Taming the Chicory
Winter is chicory season. Chicories are the often-labeled family of bitter greens, which include radicchio, endive, puntarelle, and escarole. Bunches and heads of chicory are prolific throughout the cold season, difficult to miss with their dramatic frilly, spiky, and cone-headed leaves. And while their bitterness can be off-putting to some, at winter’s peak, chicories are crisp, juicy, nutty and mildly sweet – all qualities that pleasantly balance their natural bitterness. Plus, they are healthy to boot. Fiber-rich and loaded with vitamins C, B, and K and nutrients, such as iron, zinc, copper, and potassium, chicories are the cold season’s warriors that will fight to keep you healthy throughout winter.

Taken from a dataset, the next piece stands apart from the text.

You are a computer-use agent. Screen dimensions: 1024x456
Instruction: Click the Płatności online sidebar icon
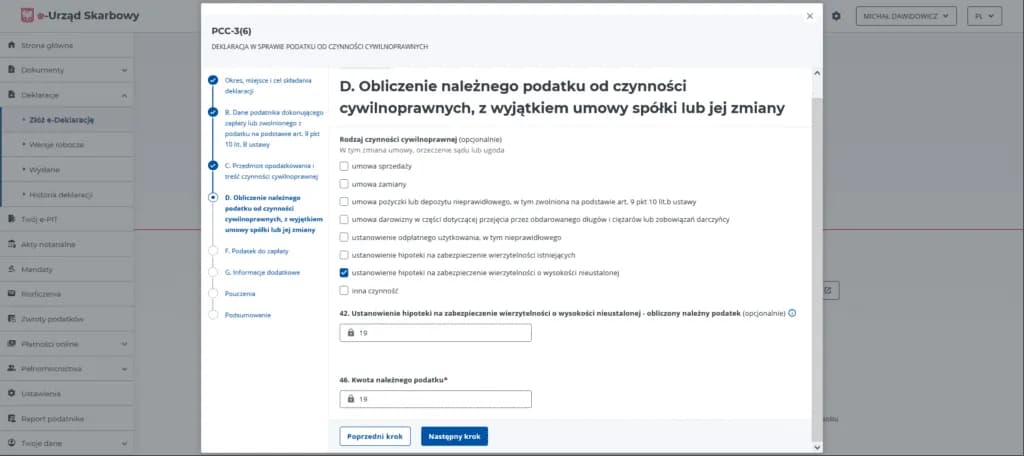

The best way to approach these robust greens is to pair them with equally assertive yet balancing ingredients, striking a balance between bitter, sweet, sour, and heat. This is one of my favorite methods to cook radicchio. The sturdy purple heads hold up well to braising, and balsamic vinegar is a great foil with its rich, fruity, and sharp notes. When cooked, balsamic vinegar reduces to a sweet and sour syrup that shellacs the wilted radicchio wedges. Choose deeply colored, firm heads that have a little weight to them, and try to purchase similarly sized heads for this recipe to ensure even cooking.
Balsamic Braised Radicchio
Serves 3 to 4 as a side dish
Active Time: 40 minutes
Total Time: 40 minutes
4 medium-large heads radicchio
2 tablespoons extra-virgin olive oil
1 teaspoon kosher salt, plus more as needed
1/2 teaspoon freshly ground black pepper, plus more as needed
1/3 cup balsamic vinegar
1/4 cup chicken stock, mushroom stock, or water
2 tablespoons packed light brown sugar
3 to 4 thyme sprigs
1. Halve the radicchios top to stem. Using a paring knife, cut out the white stem at the bottom of each half, then halve each half lengthwise so that you have 4 wedges.
2. Heat the oil in a large skillet with a lid over medium heat. Arrange the wedges snugly in the skillet, cut-sides down. Cook until slightly colored, 2 to 3 minutes. Using tongs, turn the wedges so that the other cut side is down in the skillet. Season with the salt and black pepper and cook until slightly colored, about 2 minutes more.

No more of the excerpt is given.